Parece que hay algunos tornillos que necesitan ajuste.
Al escuchar ese comentario, apreté los labios tan fuerte como pude, casi estallando en carcajadas.
Mirando a Glenda, tuvo una reacción opuesta.
Estaba roja de ira y humillación.
Apretó su agarre en Bryson y se aferró a él más fuerte como si fuera una niña quejándose.
Sin embargo, su mirada permaneció en mí como si intentara decir algo.

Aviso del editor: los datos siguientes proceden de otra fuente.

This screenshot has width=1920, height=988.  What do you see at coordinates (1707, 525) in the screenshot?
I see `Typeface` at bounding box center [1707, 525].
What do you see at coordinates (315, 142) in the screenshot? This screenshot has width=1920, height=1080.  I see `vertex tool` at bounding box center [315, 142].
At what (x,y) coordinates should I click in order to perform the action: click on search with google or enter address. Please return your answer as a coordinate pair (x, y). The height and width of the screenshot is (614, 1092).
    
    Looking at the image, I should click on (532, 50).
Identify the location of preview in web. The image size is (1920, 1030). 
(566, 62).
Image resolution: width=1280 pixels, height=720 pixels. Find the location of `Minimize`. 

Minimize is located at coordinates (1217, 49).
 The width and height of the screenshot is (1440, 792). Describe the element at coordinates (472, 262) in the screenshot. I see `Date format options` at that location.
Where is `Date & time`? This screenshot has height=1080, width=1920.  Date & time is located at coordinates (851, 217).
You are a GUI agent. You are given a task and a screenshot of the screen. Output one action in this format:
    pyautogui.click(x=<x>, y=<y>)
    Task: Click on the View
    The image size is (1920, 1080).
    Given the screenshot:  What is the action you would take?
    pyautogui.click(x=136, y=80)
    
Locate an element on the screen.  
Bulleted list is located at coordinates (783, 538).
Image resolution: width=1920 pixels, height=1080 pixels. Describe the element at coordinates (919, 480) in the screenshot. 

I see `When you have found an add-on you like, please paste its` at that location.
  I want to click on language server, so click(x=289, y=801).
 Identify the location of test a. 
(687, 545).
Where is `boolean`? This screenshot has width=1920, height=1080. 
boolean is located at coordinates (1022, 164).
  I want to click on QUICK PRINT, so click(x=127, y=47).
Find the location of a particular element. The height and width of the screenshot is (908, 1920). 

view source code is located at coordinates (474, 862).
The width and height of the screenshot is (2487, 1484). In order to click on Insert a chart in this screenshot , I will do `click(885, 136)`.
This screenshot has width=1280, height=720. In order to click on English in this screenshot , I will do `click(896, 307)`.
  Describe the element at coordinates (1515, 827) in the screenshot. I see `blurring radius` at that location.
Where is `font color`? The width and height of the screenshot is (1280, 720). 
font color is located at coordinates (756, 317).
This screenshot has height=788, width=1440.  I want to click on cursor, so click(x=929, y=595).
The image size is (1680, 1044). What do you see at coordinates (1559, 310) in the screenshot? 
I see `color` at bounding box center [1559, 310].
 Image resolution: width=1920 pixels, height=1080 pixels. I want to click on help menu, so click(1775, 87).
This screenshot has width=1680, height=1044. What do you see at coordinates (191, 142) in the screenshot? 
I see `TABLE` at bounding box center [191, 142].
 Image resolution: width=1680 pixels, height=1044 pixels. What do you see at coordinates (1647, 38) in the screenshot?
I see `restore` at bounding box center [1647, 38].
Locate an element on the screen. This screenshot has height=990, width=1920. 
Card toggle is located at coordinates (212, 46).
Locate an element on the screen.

Entrecerré los ojos mientras lo miraba, pero mi visión de él fue inmediatamente bloqueada cuando el Príncipe Deacon se paró justo frente a mí.
—Esto ha terminado.
Vámonos —dijo, guiándome de regreso a las tiendas del campamento mientras los otros guerreros se dispersaban.
Una vez que llegamos dentro de su tienda, tomó una toalla de su estante y la sumergió en una palangana de agua en la que vertió agua caliente.
—¿Pensaste en matarla allá atrás?
—preguntó mientras me entregaba la toalla caliente.